** Opening Dataset excerpts block **

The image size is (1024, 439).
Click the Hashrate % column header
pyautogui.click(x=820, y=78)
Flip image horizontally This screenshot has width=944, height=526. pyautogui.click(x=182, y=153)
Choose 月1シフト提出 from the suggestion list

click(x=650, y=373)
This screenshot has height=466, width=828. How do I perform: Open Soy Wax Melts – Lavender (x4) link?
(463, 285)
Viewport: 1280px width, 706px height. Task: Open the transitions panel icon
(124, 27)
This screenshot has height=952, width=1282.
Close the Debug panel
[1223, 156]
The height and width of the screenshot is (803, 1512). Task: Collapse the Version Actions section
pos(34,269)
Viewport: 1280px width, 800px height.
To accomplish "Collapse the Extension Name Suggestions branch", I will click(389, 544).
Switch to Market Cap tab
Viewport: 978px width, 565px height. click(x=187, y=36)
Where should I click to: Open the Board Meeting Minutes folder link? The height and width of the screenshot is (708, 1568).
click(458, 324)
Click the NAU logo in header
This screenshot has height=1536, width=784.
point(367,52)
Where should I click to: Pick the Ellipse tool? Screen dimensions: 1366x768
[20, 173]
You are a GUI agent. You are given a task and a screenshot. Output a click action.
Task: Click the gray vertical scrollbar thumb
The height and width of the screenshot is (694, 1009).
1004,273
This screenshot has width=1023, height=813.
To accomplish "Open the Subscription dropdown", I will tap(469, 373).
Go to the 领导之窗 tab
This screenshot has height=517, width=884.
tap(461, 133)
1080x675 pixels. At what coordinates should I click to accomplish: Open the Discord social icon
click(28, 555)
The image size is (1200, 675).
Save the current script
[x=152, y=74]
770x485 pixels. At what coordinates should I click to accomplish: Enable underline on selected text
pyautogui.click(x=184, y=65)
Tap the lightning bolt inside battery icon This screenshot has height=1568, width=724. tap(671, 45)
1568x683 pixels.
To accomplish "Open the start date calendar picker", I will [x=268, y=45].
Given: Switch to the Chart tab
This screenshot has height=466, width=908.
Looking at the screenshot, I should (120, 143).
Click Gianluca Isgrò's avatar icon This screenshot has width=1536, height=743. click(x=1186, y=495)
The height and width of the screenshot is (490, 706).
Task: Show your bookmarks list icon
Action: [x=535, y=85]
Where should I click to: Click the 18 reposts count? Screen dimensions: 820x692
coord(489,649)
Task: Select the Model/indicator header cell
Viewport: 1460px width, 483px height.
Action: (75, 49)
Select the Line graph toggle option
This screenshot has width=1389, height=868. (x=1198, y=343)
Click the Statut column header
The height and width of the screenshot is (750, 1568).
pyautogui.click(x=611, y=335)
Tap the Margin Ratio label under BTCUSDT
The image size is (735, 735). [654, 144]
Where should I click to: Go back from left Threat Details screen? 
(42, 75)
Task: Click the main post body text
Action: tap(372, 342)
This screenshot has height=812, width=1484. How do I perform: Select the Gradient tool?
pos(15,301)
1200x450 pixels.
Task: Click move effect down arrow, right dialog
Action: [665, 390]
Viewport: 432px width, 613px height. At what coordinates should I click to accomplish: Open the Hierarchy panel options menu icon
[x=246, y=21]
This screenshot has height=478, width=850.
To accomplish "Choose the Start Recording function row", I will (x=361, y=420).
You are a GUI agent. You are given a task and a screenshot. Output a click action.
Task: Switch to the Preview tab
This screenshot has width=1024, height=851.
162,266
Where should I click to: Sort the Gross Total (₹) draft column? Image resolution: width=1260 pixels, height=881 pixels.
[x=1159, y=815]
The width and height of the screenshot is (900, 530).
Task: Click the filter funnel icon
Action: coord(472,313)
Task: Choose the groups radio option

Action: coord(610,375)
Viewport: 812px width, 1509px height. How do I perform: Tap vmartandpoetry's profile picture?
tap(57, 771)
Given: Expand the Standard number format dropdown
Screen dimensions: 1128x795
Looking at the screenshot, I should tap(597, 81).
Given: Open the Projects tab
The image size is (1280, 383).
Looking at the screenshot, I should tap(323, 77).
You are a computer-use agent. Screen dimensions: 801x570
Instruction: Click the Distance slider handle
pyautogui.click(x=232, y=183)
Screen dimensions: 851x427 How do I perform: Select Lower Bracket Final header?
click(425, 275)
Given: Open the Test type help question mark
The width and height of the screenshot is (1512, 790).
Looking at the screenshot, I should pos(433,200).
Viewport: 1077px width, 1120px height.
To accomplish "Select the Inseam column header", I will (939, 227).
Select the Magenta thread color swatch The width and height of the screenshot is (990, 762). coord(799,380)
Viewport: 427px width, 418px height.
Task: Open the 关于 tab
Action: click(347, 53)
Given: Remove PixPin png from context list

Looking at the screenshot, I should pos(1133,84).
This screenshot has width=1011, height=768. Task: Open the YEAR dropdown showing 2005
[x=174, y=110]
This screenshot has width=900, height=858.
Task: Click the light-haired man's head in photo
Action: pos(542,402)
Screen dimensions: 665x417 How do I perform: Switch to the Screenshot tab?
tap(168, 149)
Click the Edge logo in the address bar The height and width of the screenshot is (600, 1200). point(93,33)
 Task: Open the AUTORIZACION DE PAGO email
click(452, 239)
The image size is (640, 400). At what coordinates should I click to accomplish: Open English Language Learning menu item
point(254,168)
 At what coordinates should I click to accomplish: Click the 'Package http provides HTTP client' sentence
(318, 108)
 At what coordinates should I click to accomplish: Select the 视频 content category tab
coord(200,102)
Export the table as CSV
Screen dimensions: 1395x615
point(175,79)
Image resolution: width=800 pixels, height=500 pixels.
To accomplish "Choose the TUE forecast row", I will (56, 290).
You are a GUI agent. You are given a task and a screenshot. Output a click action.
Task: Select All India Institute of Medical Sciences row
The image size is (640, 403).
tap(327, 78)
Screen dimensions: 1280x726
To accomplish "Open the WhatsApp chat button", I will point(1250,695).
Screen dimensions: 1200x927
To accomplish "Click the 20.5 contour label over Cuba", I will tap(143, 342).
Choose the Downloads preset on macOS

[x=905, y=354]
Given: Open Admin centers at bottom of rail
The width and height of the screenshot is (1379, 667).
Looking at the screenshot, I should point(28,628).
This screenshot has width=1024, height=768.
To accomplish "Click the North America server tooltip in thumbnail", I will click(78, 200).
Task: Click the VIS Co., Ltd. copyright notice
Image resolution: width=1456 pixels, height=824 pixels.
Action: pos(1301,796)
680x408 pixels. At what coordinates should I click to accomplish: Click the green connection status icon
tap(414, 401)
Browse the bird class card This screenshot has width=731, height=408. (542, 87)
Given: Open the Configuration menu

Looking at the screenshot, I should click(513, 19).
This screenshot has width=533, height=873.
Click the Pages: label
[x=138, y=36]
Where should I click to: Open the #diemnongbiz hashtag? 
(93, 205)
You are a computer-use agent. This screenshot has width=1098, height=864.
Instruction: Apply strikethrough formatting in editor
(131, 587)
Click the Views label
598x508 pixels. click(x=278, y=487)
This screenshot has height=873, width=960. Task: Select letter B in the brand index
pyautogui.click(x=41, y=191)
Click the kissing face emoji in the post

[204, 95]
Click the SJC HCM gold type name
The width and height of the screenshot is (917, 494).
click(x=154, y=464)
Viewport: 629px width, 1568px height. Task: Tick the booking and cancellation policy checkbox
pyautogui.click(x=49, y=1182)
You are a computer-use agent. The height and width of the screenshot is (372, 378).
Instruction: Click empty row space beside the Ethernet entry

** Closing Dataset excerpts block **

**The problem:** The data above must be restated word for word.

**Written answer:**
The image size is (1024, 439).
Click the Hashrate % column header
pyautogui.click(x=820, y=78)
Flip image horizontally This screenshot has width=944, height=526. pyautogui.click(x=182, y=153)
Choose 月1シフト提出 from the suggestion list

click(x=650, y=373)
This screenshot has height=466, width=828. How do I perform: Open Soy Wax Melts – Lavender (x4) link?
(463, 285)
Viewport: 1280px width, 706px height. Task: Open the transitions panel icon
(124, 27)
This screenshot has height=952, width=1282.
Close the Debug panel
[1223, 156]
The height and width of the screenshot is (803, 1512). Task: Collapse the Version Actions section
pos(34,269)
Viewport: 1280px width, 800px height.
To accomplish "Collapse the Extension Name Suggestions branch", I will click(389, 544).
Switch to Market Cap tab
Viewport: 978px width, 565px height. click(x=187, y=36)
Where should I click to: Open the Board Meeting Minutes folder link? The height and width of the screenshot is (708, 1568).
click(458, 324)
Click the NAU logo in header
This screenshot has height=1536, width=784.
point(367,52)
Where should I click to: Pick the Ellipse tool? Screen dimensions: 1366x768
[20, 173]
You are a GUI agent. You are given a task and a screenshot. Output a click action.
Task: Click the gray vertical scrollbar thumb
The height and width of the screenshot is (694, 1009).
1004,273
This screenshot has width=1023, height=813.
To accomplish "Open the Subscription dropdown", I will tap(469, 373).
Go to the 领导之窗 tab
This screenshot has height=517, width=884.
tap(461, 133)
1080x675 pixels. At what coordinates should I click to accomplish: Open the Discord social icon
click(28, 555)
The image size is (1200, 675).
Save the current script
[x=152, y=74]
770x485 pixels. At what coordinates should I click to accomplish: Enable underline on selected text
pyautogui.click(x=184, y=65)
Tap the lightning bolt inside battery icon This screenshot has height=1568, width=724. tap(671, 45)
1568x683 pixels.
To accomplish "Open the start date calendar picker", I will [x=268, y=45].
Given: Switch to the Chart tab
This screenshot has height=466, width=908.
Looking at the screenshot, I should (120, 143).
Click Gianluca Isgrò's avatar icon This screenshot has width=1536, height=743. click(x=1186, y=495)
The height and width of the screenshot is (490, 706).
Task: Show your bookmarks list icon
Action: [x=535, y=85]
Where should I click to: Click the 18 reposts count? Screen dimensions: 820x692
coord(489,649)
Task: Select the Model/indicator header cell
Viewport: 1460px width, 483px height.
Action: (75, 49)
Select the Line graph toggle option
This screenshot has width=1389, height=868. (x=1198, y=343)
Click the Statut column header
The height and width of the screenshot is (750, 1568).
pyautogui.click(x=611, y=335)
Tap the Margin Ratio label under BTCUSDT
The image size is (735, 735). [654, 144]
Where should I click to: Go back from left Threat Details screen? 
(42, 75)
Task: Click the main post body text
Action: tap(372, 342)
This screenshot has height=812, width=1484. How do I perform: Select the Gradient tool?
pos(15,301)
1200x450 pixels.
Task: Click move effect down arrow, right dialog
Action: [665, 390]
Viewport: 432px width, 613px height. At what coordinates should I click to accomplish: Open the Hierarchy panel options menu icon
[x=246, y=21]
This screenshot has height=478, width=850.
To accomplish "Choose the Start Recording function row", I will (x=361, y=420).
You are a GUI agent. You are given a task and a screenshot. Output a click action.
Task: Switch to the Preview tab
This screenshot has width=1024, height=851.
162,266
Where should I click to: Sort the Gross Total (₹) draft column? Image resolution: width=1260 pixels, height=881 pixels.
[x=1159, y=815]
The width and height of the screenshot is (900, 530).
Task: Click the filter funnel icon
Action: coord(472,313)
Task: Choose the groups radio option

Action: coord(610,375)
Viewport: 812px width, 1509px height. How do I perform: Tap vmartandpoetry's profile picture?
tap(57, 771)
Given: Expand the Standard number format dropdown
Screen dimensions: 1128x795
Looking at the screenshot, I should tap(597, 81).
Given: Open the Projects tab
The image size is (1280, 383).
Looking at the screenshot, I should tap(323, 77).
You are a computer-use agent. Screen dimensions: 801x570
Instruction: Click the Distance slider handle
pyautogui.click(x=232, y=183)
Screen dimensions: 851x427 How do I perform: Select Lower Bracket Final header?
click(425, 275)
Given: Open the Test type help question mark
The width and height of the screenshot is (1512, 790).
Looking at the screenshot, I should pos(433,200).
Viewport: 1077px width, 1120px height.
To accomplish "Select the Inseam column header", I will (939, 227).
Select the Magenta thread color swatch The width and height of the screenshot is (990, 762). coord(799,380)
Viewport: 427px width, 418px height.
Task: Open the 关于 tab
Action: click(347, 53)
Given: Remove PixPin png from context list

Looking at the screenshot, I should pos(1133,84).
This screenshot has width=1011, height=768. Task: Open the YEAR dropdown showing 2005
[x=174, y=110]
This screenshot has width=900, height=858.
Task: Click the light-haired man's head in photo
Action: pos(542,402)
Screen dimensions: 665x417 How do I perform: Switch to the Screenshot tab?
tap(168, 149)
Click the Edge logo in the address bar The height and width of the screenshot is (600, 1200). point(93,33)
 Task: Open the AUTORIZACION DE PAGO email
click(452, 239)
The image size is (640, 400). At what coordinates should I click to accomplish: Open English Language Learning menu item
point(254,168)
 At what coordinates should I click to accomplish: Click the 'Package http provides HTTP client' sentence
(318, 108)
 At what coordinates should I click to accomplish: Select the 视频 content category tab
coord(200,102)
Export the table as CSV
Screen dimensions: 1395x615
point(175,79)
Image resolution: width=800 pixels, height=500 pixels.
To accomplish "Choose the TUE forecast row", I will (56, 290).
You are a GUI agent. You are given a task and a screenshot. Output a click action.
Task: Select All India Institute of Medical Sciences row
The image size is (640, 403).
tap(327, 78)
Screen dimensions: 1280x726
To accomplish "Open the WhatsApp chat button", I will point(1250,695).
Screen dimensions: 1200x927
To accomplish "Click the 20.5 contour label over Cuba", I will tap(143, 342).
Choose the Downloads preset on macOS

[x=905, y=354]
Given: Open Admin centers at bottom of rail
The width and height of the screenshot is (1379, 667).
Looking at the screenshot, I should point(28,628).
This screenshot has width=1024, height=768.
To accomplish "Click the North America server tooltip in thumbnail", I will click(78, 200).
Task: Click the VIS Co., Ltd. copyright notice
Image resolution: width=1456 pixels, height=824 pixels.
Action: pos(1301,796)
680x408 pixels. At what coordinates should I click to accomplish: Click the green connection status icon
tap(414, 401)
Browse the bird class card This screenshot has width=731, height=408. (542, 87)
Given: Open the Configuration menu

Looking at the screenshot, I should click(513, 19).
This screenshot has width=533, height=873.
Click the Pages: label
[x=138, y=36]
Where should I click to: Open the #diemnongbiz hashtag? 
(93, 205)
You are a computer-use agent. This screenshot has width=1098, height=864.
Instruction: Apply strikethrough formatting in editor
(131, 587)
Click the Views label
598x508 pixels. click(x=278, y=487)
This screenshot has height=873, width=960. Task: Select letter B in the brand index
pyautogui.click(x=41, y=191)
Click the kissing face emoji in the post

[204, 95]
Click the SJC HCM gold type name
The width and height of the screenshot is (917, 494).
click(x=154, y=464)
Viewport: 629px width, 1568px height. Task: Tick the booking and cancellation policy checkbox
pyautogui.click(x=49, y=1182)
You are a computer-use agent. The height and width of the screenshot is (372, 378).
Instruction: Click empty row space beside the Ethernet entry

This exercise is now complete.